### [Task statement]
Retype word for word the line containing "Dados Abertos (116, 66)" and each line that follows it in the records below, through the last one, with no pictures.

+++

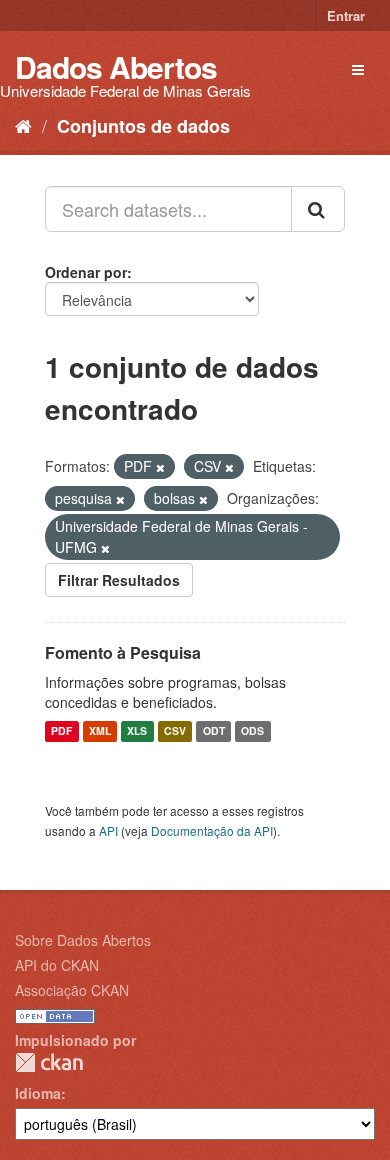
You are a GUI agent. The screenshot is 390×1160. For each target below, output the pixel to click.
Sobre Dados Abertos (83, 940)
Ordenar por (86, 272)
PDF (61, 731)
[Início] (23, 125)
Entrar (346, 15)
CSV (175, 731)
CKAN (49, 1062)
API (108, 830)
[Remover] (160, 467)
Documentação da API (212, 830)
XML (100, 731)
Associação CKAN (72, 990)
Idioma (38, 1093)
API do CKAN (57, 965)
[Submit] (318, 209)
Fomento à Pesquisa (123, 652)
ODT (214, 731)
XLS (137, 731)
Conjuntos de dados (143, 126)
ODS (252, 731)
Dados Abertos (116, 66)
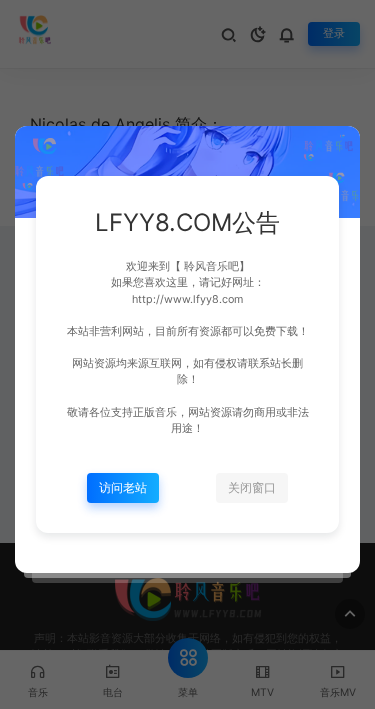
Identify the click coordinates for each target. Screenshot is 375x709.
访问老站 (123, 487)
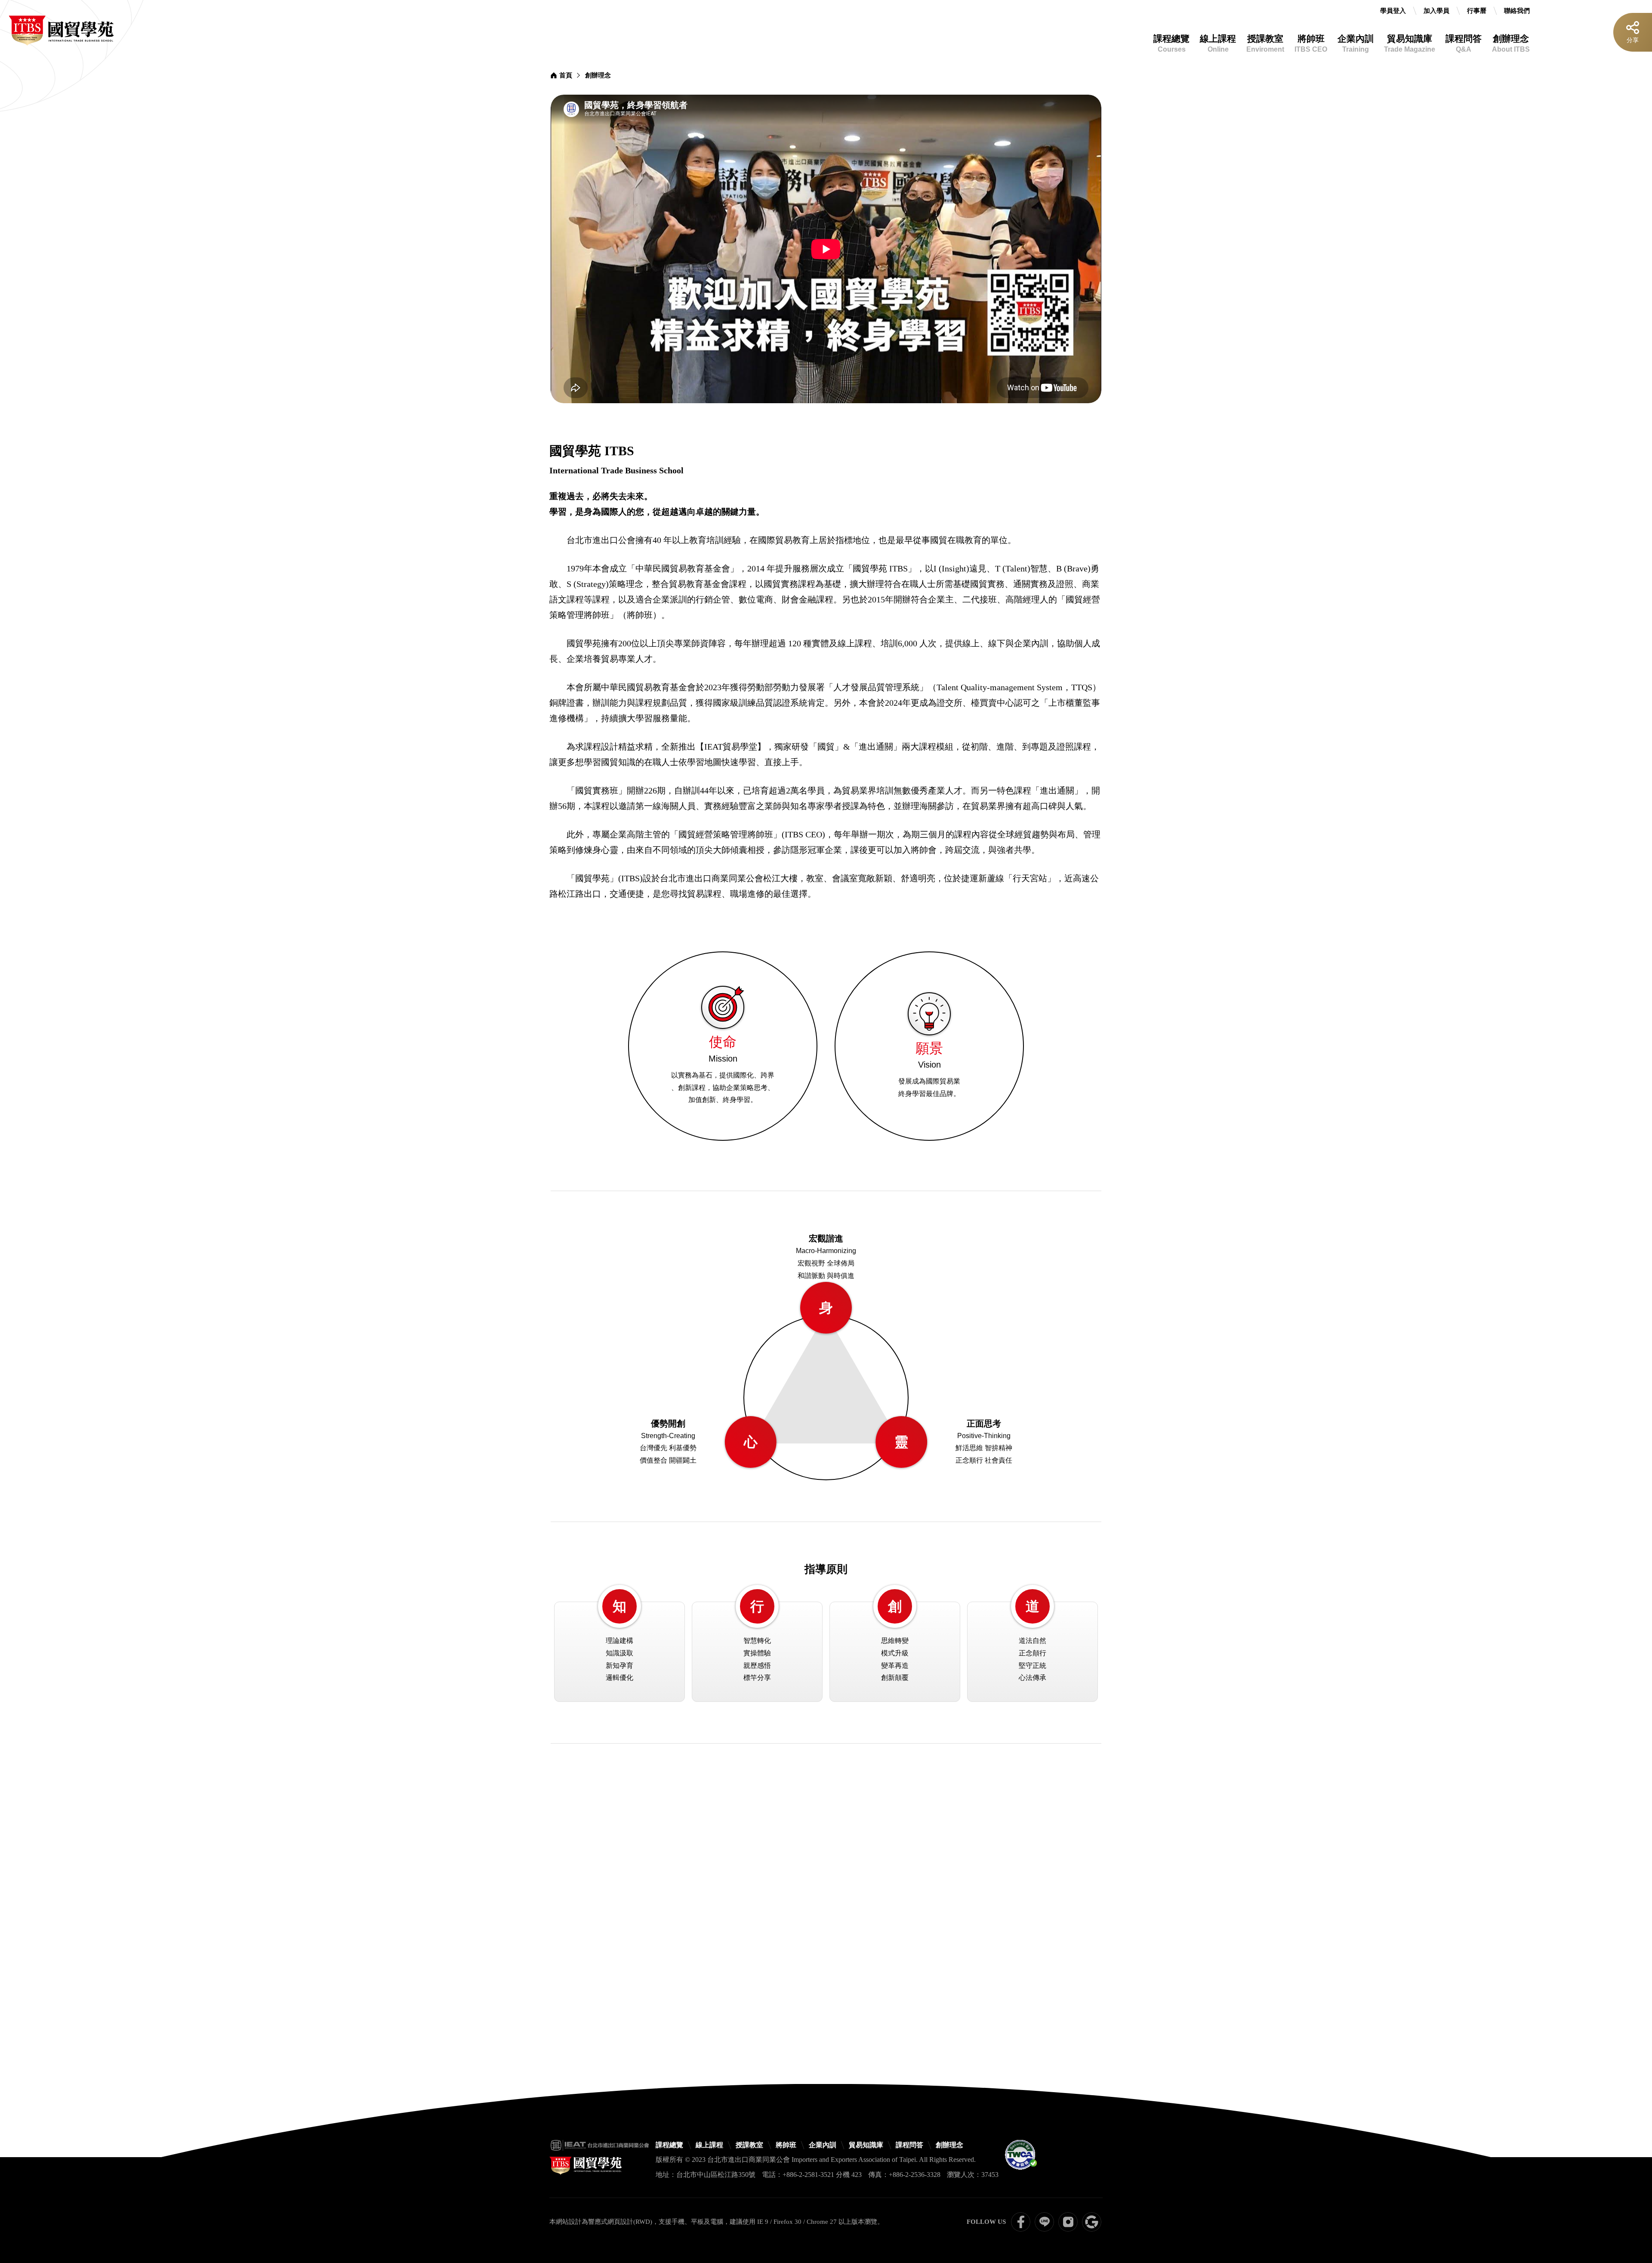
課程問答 (1464, 43)
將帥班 (1310, 43)
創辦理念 (1511, 43)
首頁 (565, 75)
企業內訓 (1356, 43)
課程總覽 (1171, 43)
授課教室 (1265, 43)
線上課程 (1218, 43)
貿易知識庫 (1409, 43)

+++

### [Expected output]
Dados Abertos (116, 66)
Identify the click coordinates for each target. Screenshot is 375x709.
访问老站 (123, 487)
課程問答 (1464, 43)
將帥班 (1310, 43)
創辦理念 (1511, 43)
首頁 (565, 75)
企業內訓 (1356, 43)
課程總覽 (1171, 43)
授課教室 (1265, 43)
線上課程 (1218, 43)
貿易知識庫 (1409, 43)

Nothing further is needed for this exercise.